A solution containing 10 per cent, of hydrogen chlorid. HC1.
Properties : Diluted hydrochloric acid is a colorless, odorless, strongly acid aqueous solution; freely miscible in all proportions with water or alcohol.
Incompatibilities : It is incompatible with alkalies, carbonates and oxids, with which it reacts to form chlorids, and with the soluble salts of silver and of lead, forming insoluble silver chlorid and lead chlorid.
Action and Uses: Hydrochloric acid is the acid of the gastric juice, the average normal stomach contents containing approximately 0.2 per cent. It is necessary to the digestive action of pepsin and acts as an antiseptic in the stomach. By checking fermentation and putrefaction in the stomach it tends to prevent these processes in the intestine.

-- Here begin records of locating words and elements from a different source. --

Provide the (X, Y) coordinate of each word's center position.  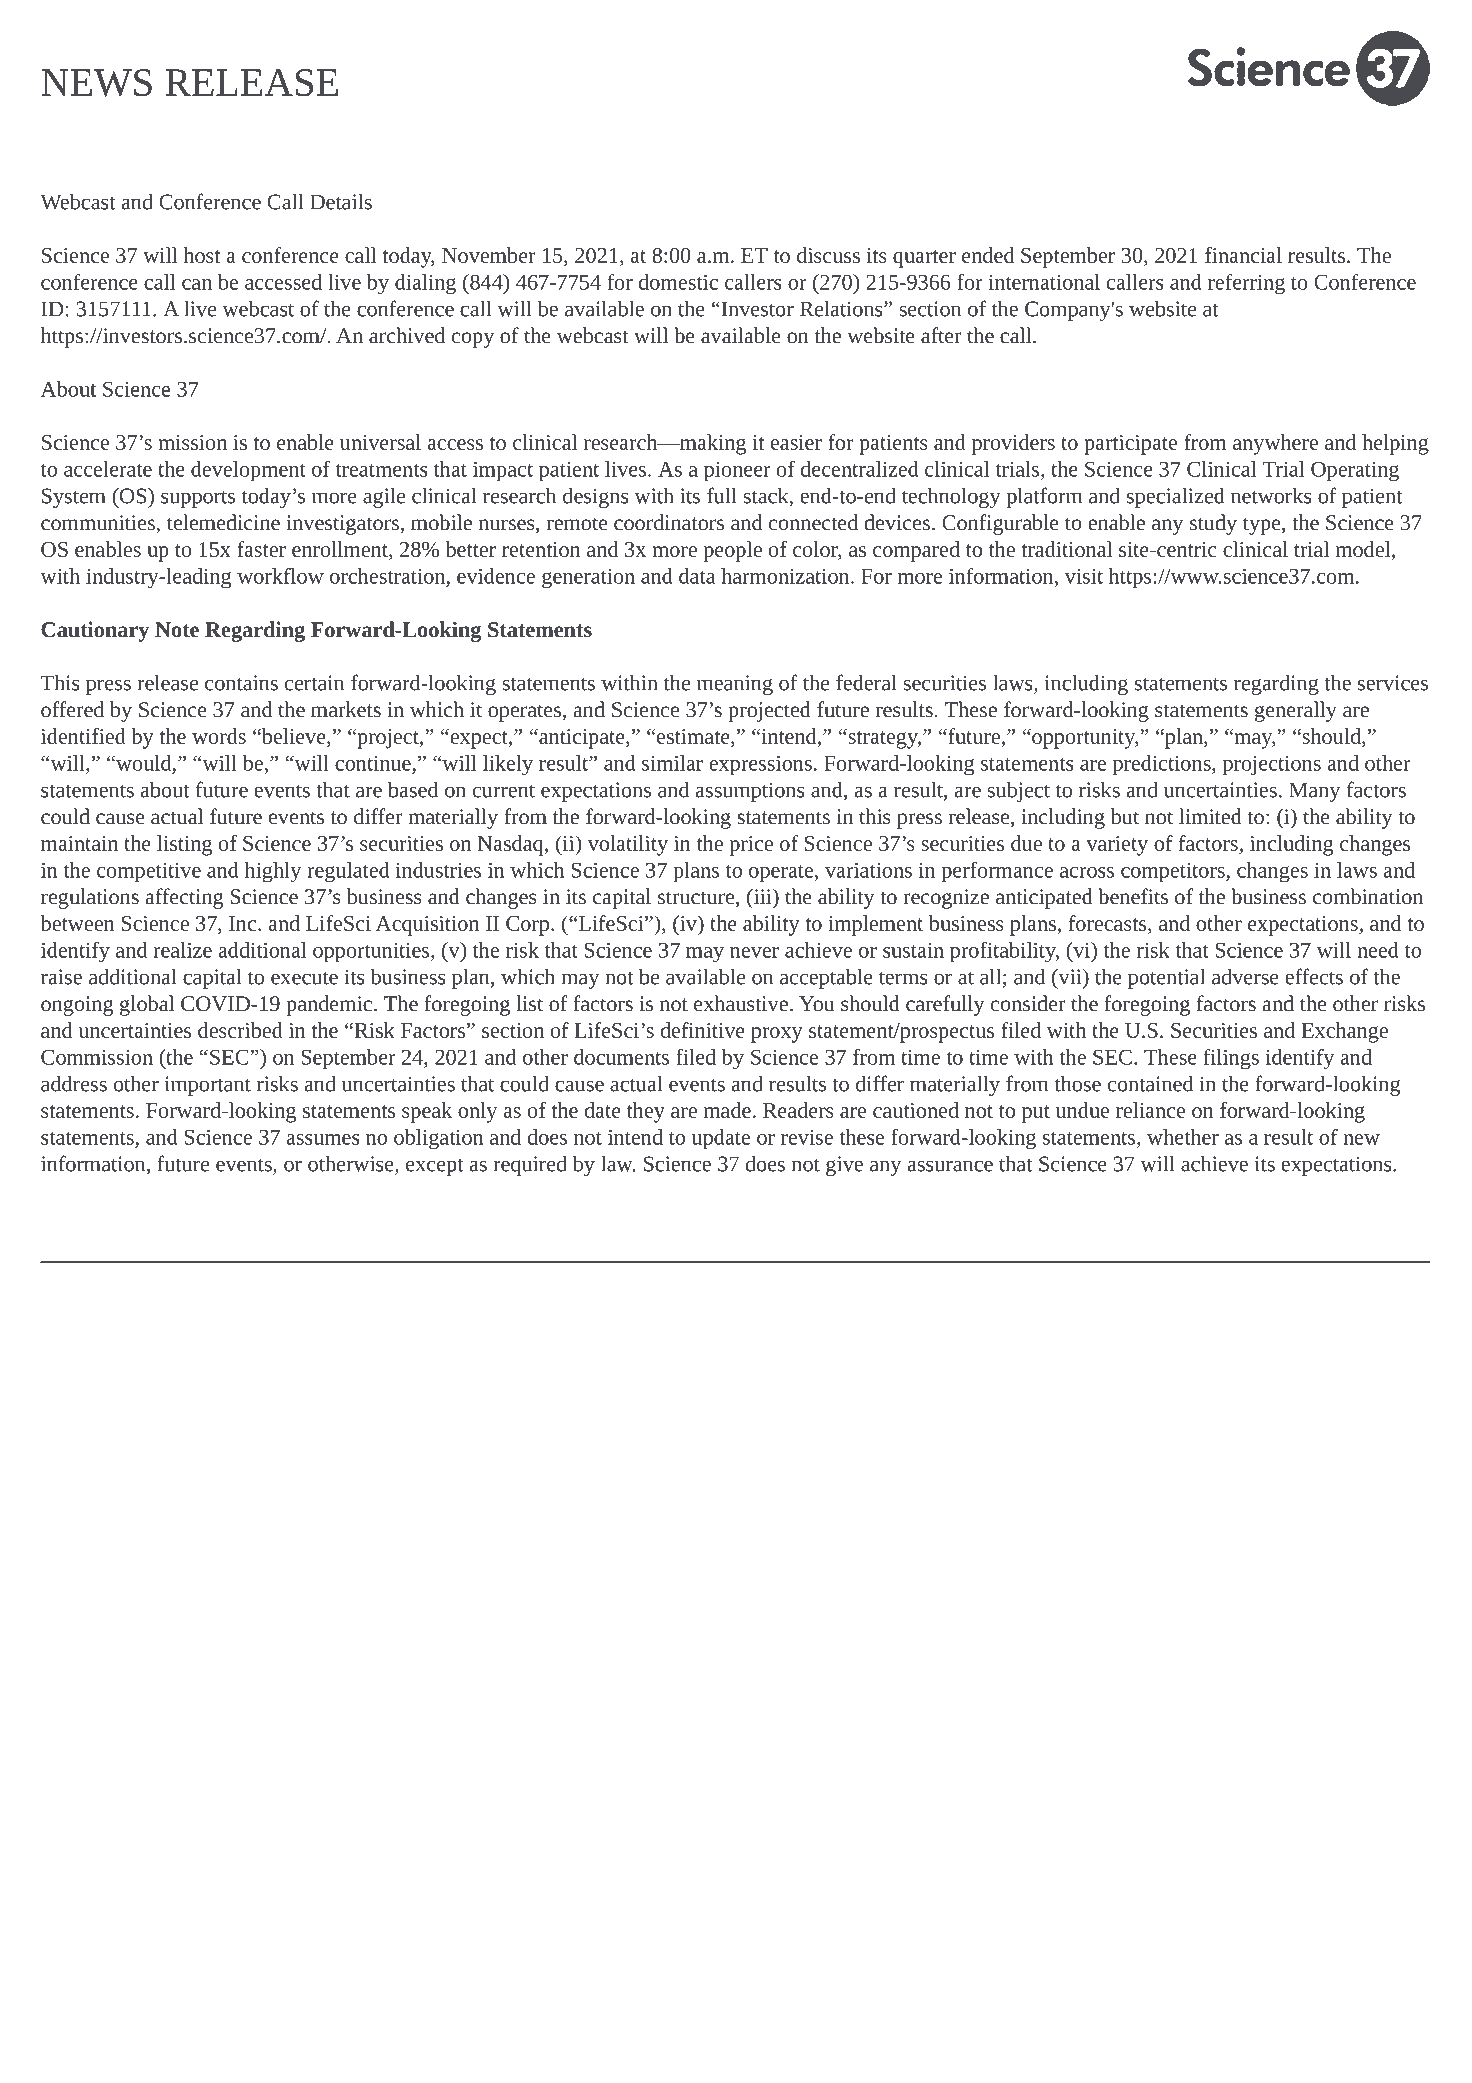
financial (1243, 255)
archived (407, 335)
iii (762, 896)
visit (1084, 576)
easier (796, 442)
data (697, 576)
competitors (1174, 873)
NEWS (96, 83)
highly (273, 872)
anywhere (1275, 444)
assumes (323, 1139)
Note (177, 629)
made (727, 1110)
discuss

Diluted hydrochloric acid is used for the treatment of diseases of the stomach characterized by a deficiency of acid in the gastric juice on the theory that it replaces the acid lacking in the secretion. To restore the acidity of the stomach contents to the normal average would require much larger doses than are commonly given. It seems probable, therefore, that the acid as ordinarily given acts mainly as an appetizer and tonic. The utility of hydrochloric acid in achylia gastrica is more manifest in the nervous forms and in the earlier stages of the organic variety. In some cases it causes distress and should be discontinued. There is some evidence to show that the continued administration of the acid is capable of increasing the gastric secretion. Hydrochloric acid also exerts a favorable influence on the secretion of the pancreatic and intestinal juices.
Hydrochloric acid is also of service in intestinal putrefaction, especially when the gastric digestion is impaired. It is indicated in achylia gastrica for the diarrhea caused by the irritant action of undigested meat and the putrefaction of proteins which have escaped gastric digestion.
Dosage: 1 c.c. or 15 minims in about half a glass of water. It should be given after meals and the dose repeated at the end of an hour. Five drops in a wineglassful of water after meals are often sufficient.